Amazon SageMaker JumpStart
SageMaker hub offering pre-trained models, notebooks, and 1-click deployments to accelerate ML and generative AI projects.
Amazon Titan
AWS family of foundation models (text and embeddings) available exclusively through Bedrock.
Amazon Q Developer (CodeWhisperer)
Generative AI coding assistant that produces code suggestions directly in an IDE from natural-language comments.
PartyRock
Playground built on Bedrock that lets users experiment with prompt engineering by rapidly creating small AI apps.
AWS Nitro System
Hardware foundation of modern EC2 instances providing isolated, hardware-enforced security for customer workloads.
AWS Trainium
AWS-designed chip optimized for high-performance, cost-efficient training of large ML models.
AWS Inferentia
AWS-designed chip optimized for high-throughput, low-cost inference of ML models.
Transfer Learning
Method of starting with a pre-trained model and fine-tuning it on a smaller, domain-specific dataset.
CAF-AI (Cloud Adoption Framework for AI)
AWS strategic framework guiding organizations across six perspectives to scale AI responsibly and effectively.
CAF-AI Business Perspective
Focuses on aligning AI initiatives with measurable business outcomes and ROI.
CAF-AI People Perspective
Addresses workforce skills, culture, and change management for AI adoption.
CAF-AI Governance Perspective
Ensures responsible, ethical, and compliant AI through policies and risk management.
CAF-AI Platform Perspective
Covers technology architecture, MLOps pipelines, and scalable infrastructure for AI workloads.
CAF-AI Security Perspective
Protects data, models, and intellectual property against threats unique to AI systems.

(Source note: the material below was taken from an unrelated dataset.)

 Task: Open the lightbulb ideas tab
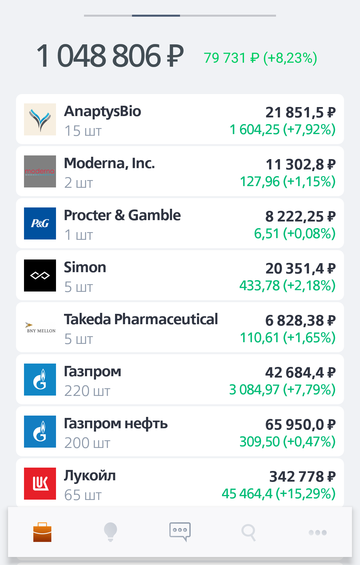[110, 532]
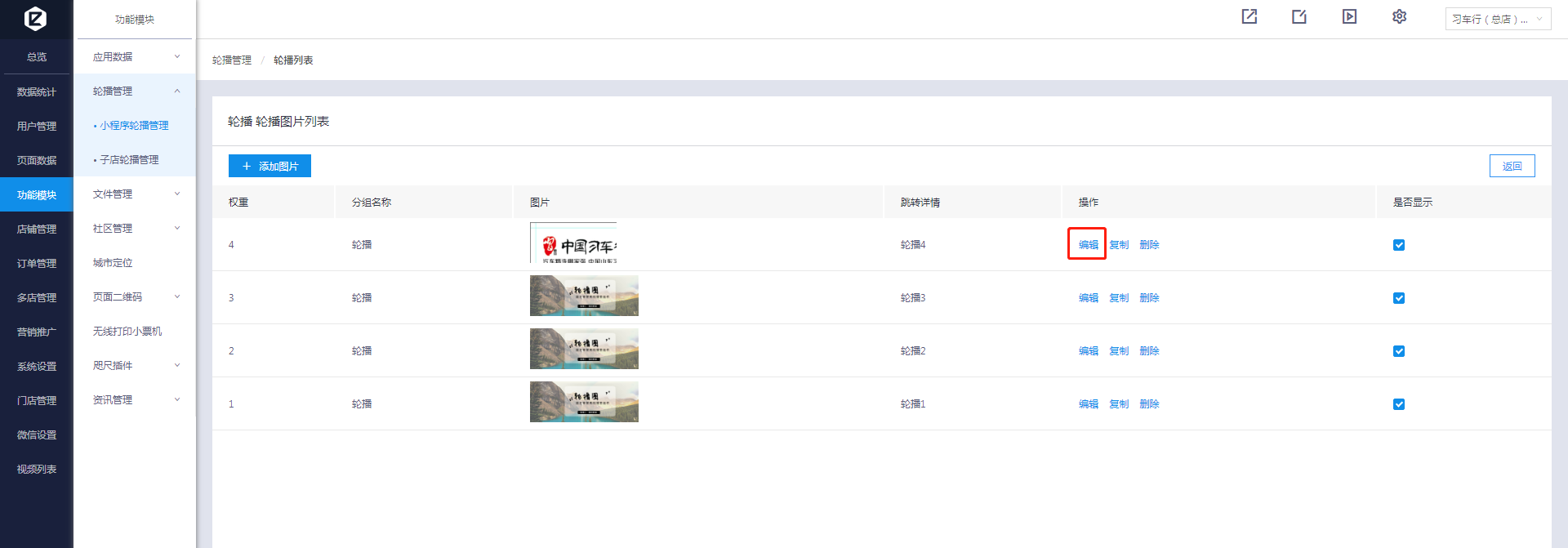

CAF-AI Operations Perspective
Defines processes for running, monitoring, and continuously improving AI systems in production.
High Availability (HA)
Design goal of minimizing downtime so a system stays accessible (e.g., 99.99 % uptime).
Fault Tolerance (FT)
Capability of a system to keep operating without interruption even when components fail.
AWS Region
Geographically isolated AWS area containing multiple Availability Zones; key to disaster-recovery strategies.
Availability Zone (AZ)
Physically separate data-center cluster within a Region; applications spanning multiple AZs gain HA and FT.
Edge Location
AWS Point of Presence used by CloudFront and Global Accelerator to cache or route traffic closer to users.
Vector Embeddings Model
Model (e.g., Amazon Titan Text Embeddings) that converts text into high-dimensional numeric vectors for similarity search.
Token-Based Pricing
Pay-per-use cost model where charges depend on the number of tokens processed (input + output).
Self-Hosting (LLM)
Running a model on your own EC2/GPU infrastructure, incurring 24/7 compute costs and operational overhead.
Temperature (LLM Parameter)
Inference setting controlling randomness of output; higher values yield more creative but less deterministic text.
Top-p (Nucleus) Sampling
Decoding method where the model samples from the smallest set of top probable tokens whose cumulative probability exceeds p.
Embedding Layer
First neural-network layer that maps discrete token IDs to learned dense vectors.
Statelessness (LLM)
Property that the model does not retain conversational memory between separate calls unless explicitly provided.
Grounding (RAG)
Supplying external, authoritative data to an LLM so it can generate fact-based, context-relevant answers.
Chunking (RAG)
Splitting large documents into smaller text pieces before embedding and storing them for retrieval.
Soft Prompt Tuning
Lightweight fine-tuning approach that learns a small set of prompt tokens instead of updating the entire model.